Of course, I’m not actually concerned about it, but I have had a couple of unexplained bouts of forgetfulness. They always follow this sort of pattern:
Chris says something about some previous arrangement or conversation.
Chris patiently repeats.
Me: “I don’t remember us saying that, when was this?”
Chris: “Do you not remember us having a whole conversation about this? And you said yes?”
Me: “No, I have no recollection of us ever discussing this.”
And the worrying thing is that I truly have no knowledge of it, it doesn’t ring any bells at all, and I could easily believe that Chris made it up or dreamt it or had the conversation with someone else.

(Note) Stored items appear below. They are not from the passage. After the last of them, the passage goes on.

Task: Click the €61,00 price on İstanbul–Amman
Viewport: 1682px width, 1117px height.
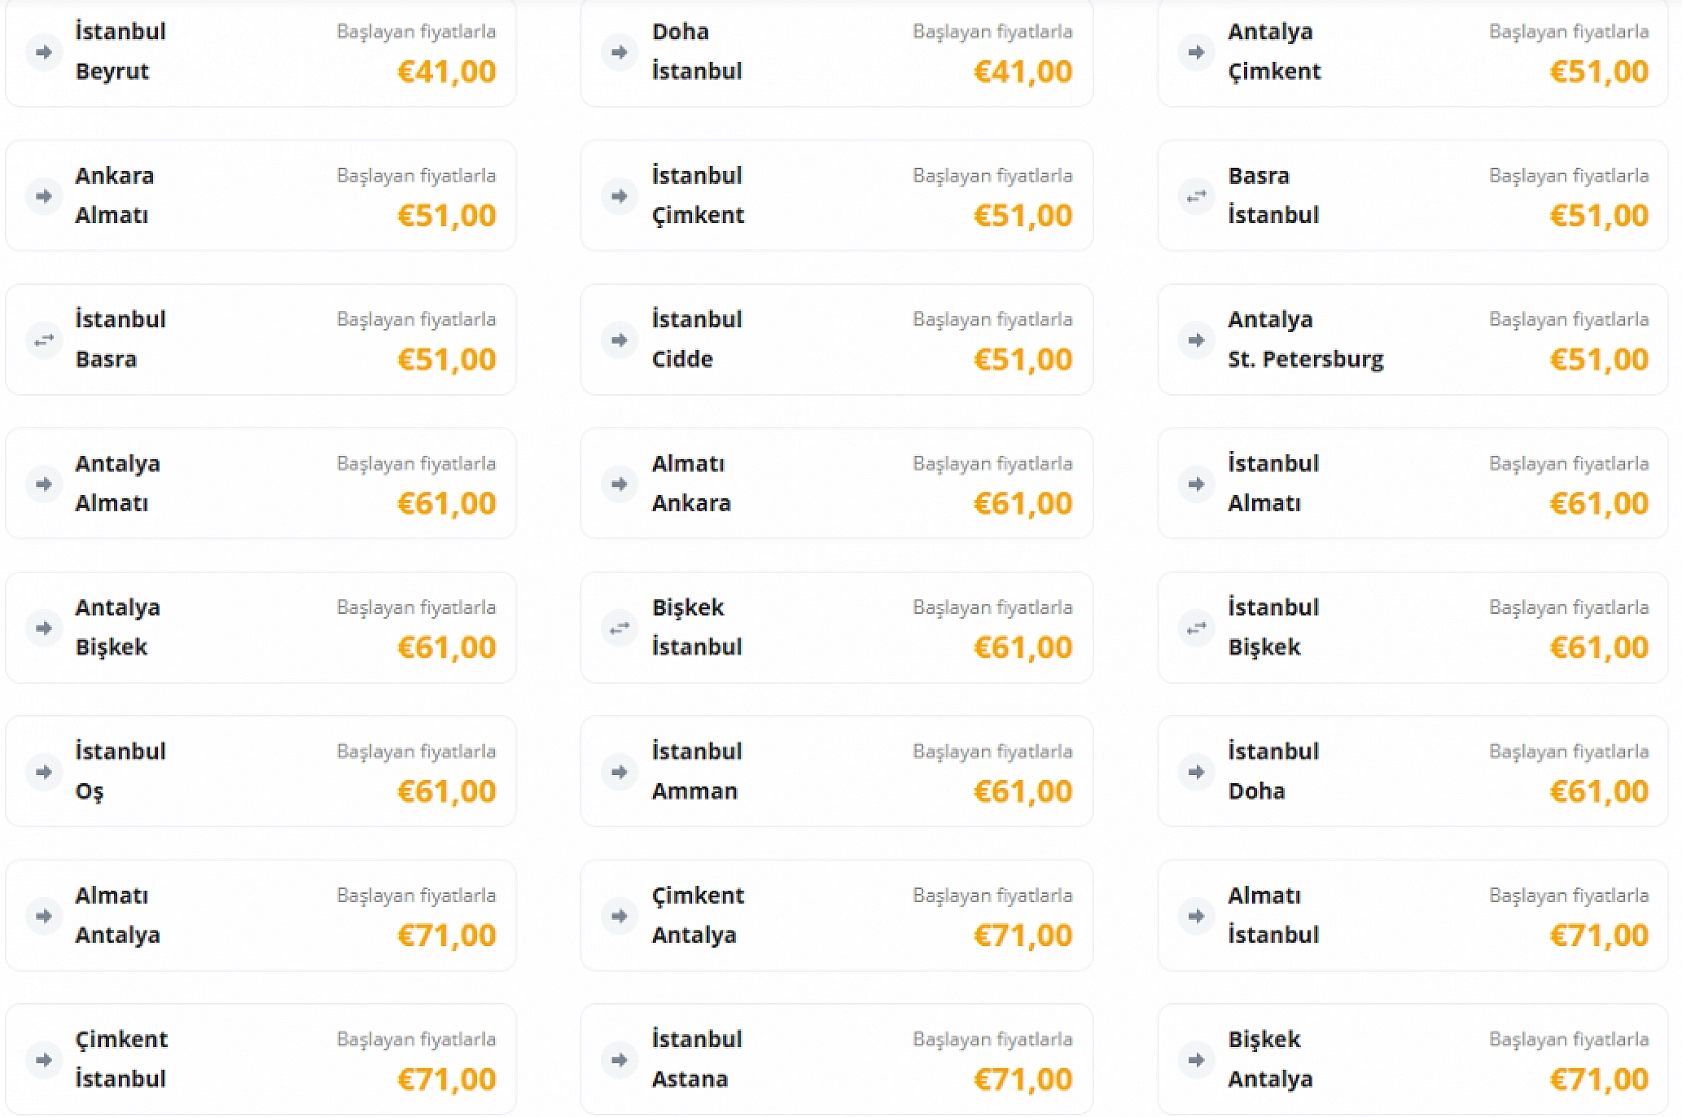Action: click(1022, 792)
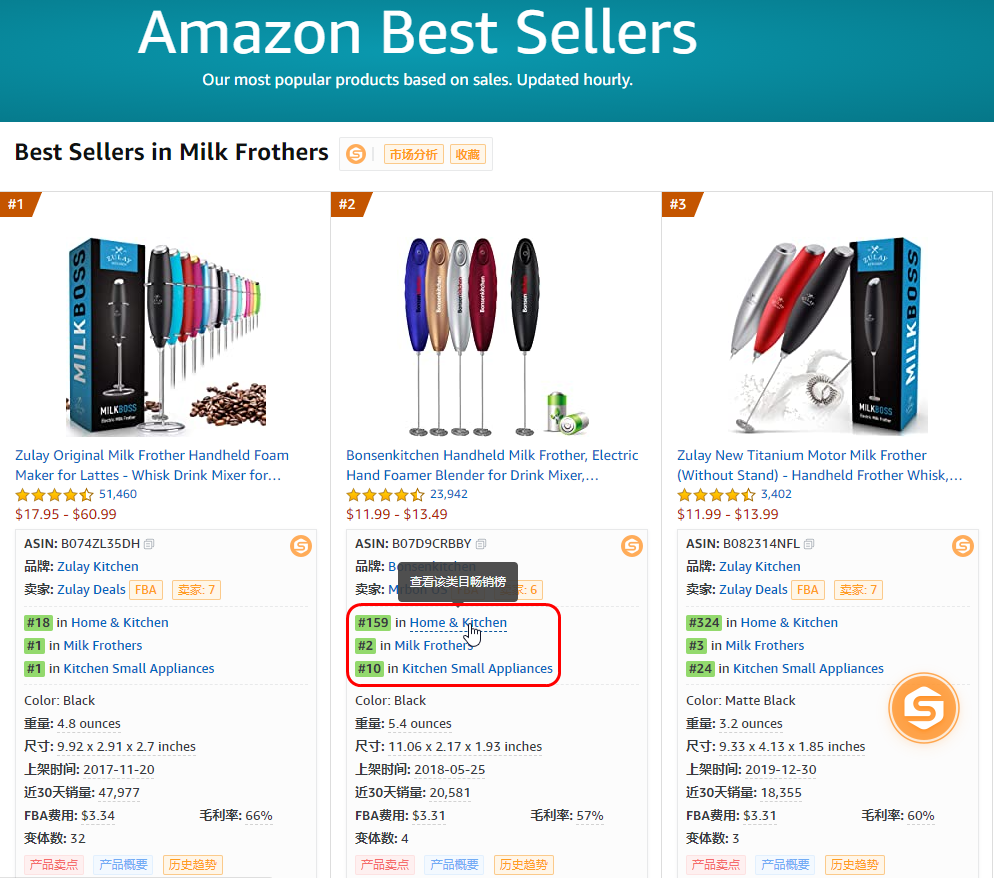Open the large floating orange S button
The height and width of the screenshot is (878, 994).
point(924,707)
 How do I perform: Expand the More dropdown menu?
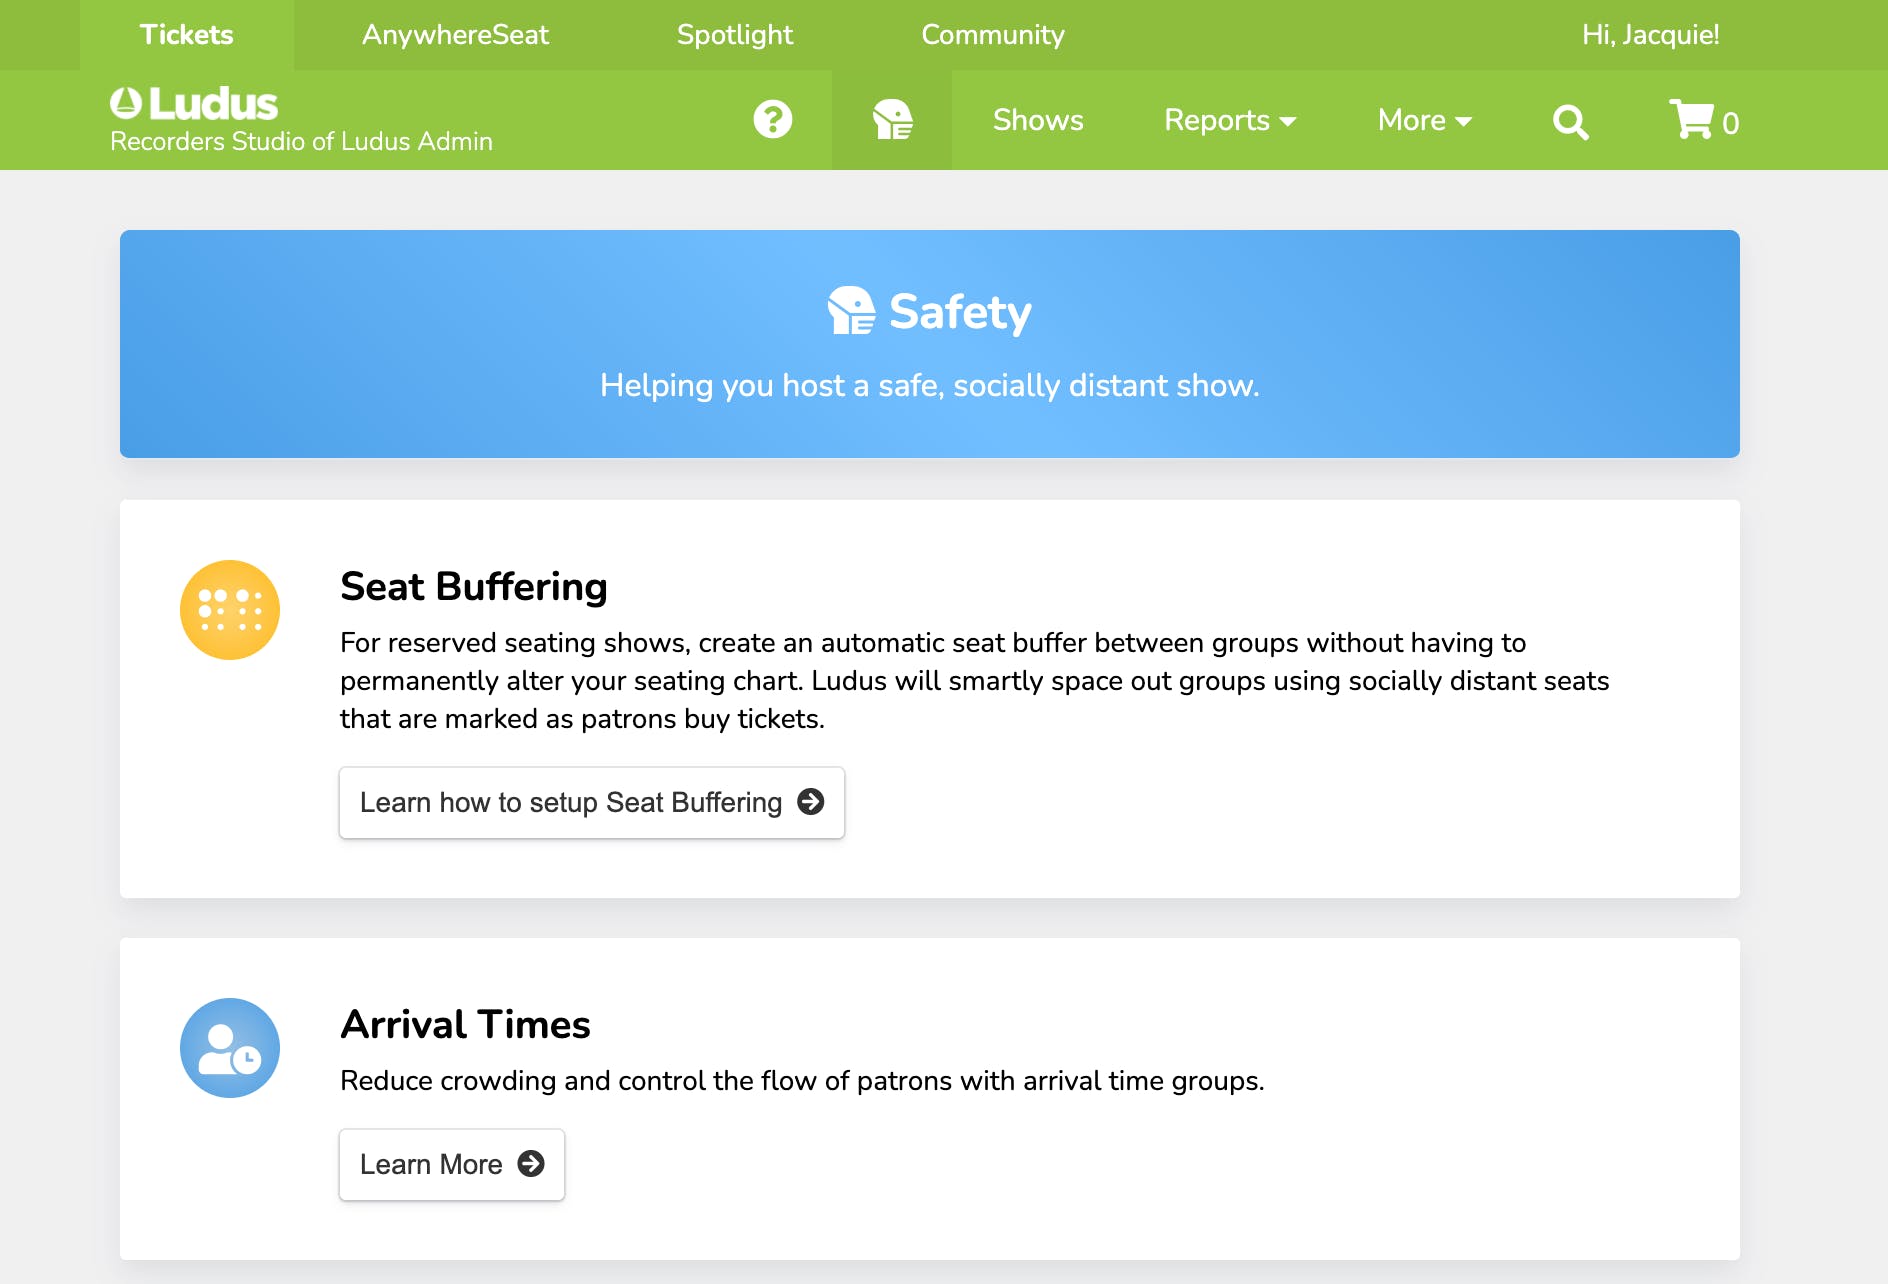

The reason I’m not that worried though is because, so far at least, all of these occasions have involved conversations with Chris (sometimes with third parties too, but always Chris, never just a conversation between me and someone else).
So, based on that, I think the most likely explanation is that I simply wasn’t listening properly; that I got distracted by something else or by a different train of thought, and I rather rudely just tuned him out while managing to interject “Yes” and “No” at suitable moments on autopilot. And it’s even easier to do when we’re talking with someone else as well because then I don’t even have to manage yeses and nos.
So I’m going to assume this is the case for the moment. If I find I’m wandering the streets with no trousers on one day or I start eating a chicken without actually cooking it, I suppose I’ll have a rethink.